Anticipating my trip to the Traverse City Film Festival last week, I was able to get last Friday off. Because of this, I decided to stay up a little later at night, especially after I took a two-hour nap in the evening.
It was 2 a.m. Friday morning. Hillary Clinton had just accepted the nomination for the Democratic ticket and I was watching all the late night shows, which were all delayed because of this fact. I heard a knock on the door. So, I jumped up, looked into the peephole and asked myself if I should open the door. Sometimes, I wish I didn't.
I opened the door and there was this dark-skinned probably Latino man looking like James Brown's mugshot photo above wearing a tank top drenched in blood. "Hey man," said the man, "I was just jumped by some guys and I'm just wondering if I could use your phone and clean up." I replied, "hey, let me call the cops." Then, he said, "hey, don't call the cops.

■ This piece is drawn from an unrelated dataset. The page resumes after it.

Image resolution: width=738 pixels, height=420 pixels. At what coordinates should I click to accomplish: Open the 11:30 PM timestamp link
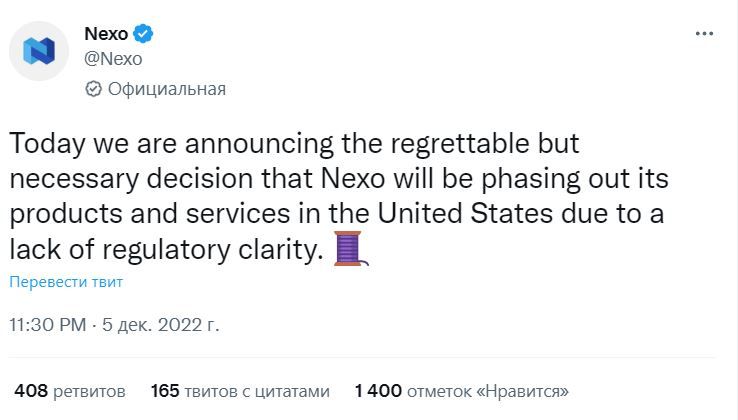pyautogui.click(x=48, y=325)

I'm on probation and I can't afford to get into any more trouble, man." I didn't want him in my apartment since he would stain up the joint, plus since my phone is $650, I sure as hell didn't want him touching that, either. I told him "sorry, but I can't help you," and shut the door.
A minute later, I decided to call maintenance and told them about what had just happened. He told me to call the cops anyway. A few minutes later, they were there. Unfortunately, I didn't know the outcome of the situation, except that they were in the area for a while.
OK, so you're on probation, you've been jumped by some hoodlums and you don't want the police to be involved? Sorry, but guess what? I DON'T WANT MY ASS KICKED, TOO! If a crime is committed, it needs to be reported right away. I don't care what skin type you are, but when you come to me asking you to help protect you from your asskickers and the Po-Po, I ain't helping you. Don't expect me to wipe your sorry ass.
If I had money, I could actually get a house so far away so I don't have to deal with assholes.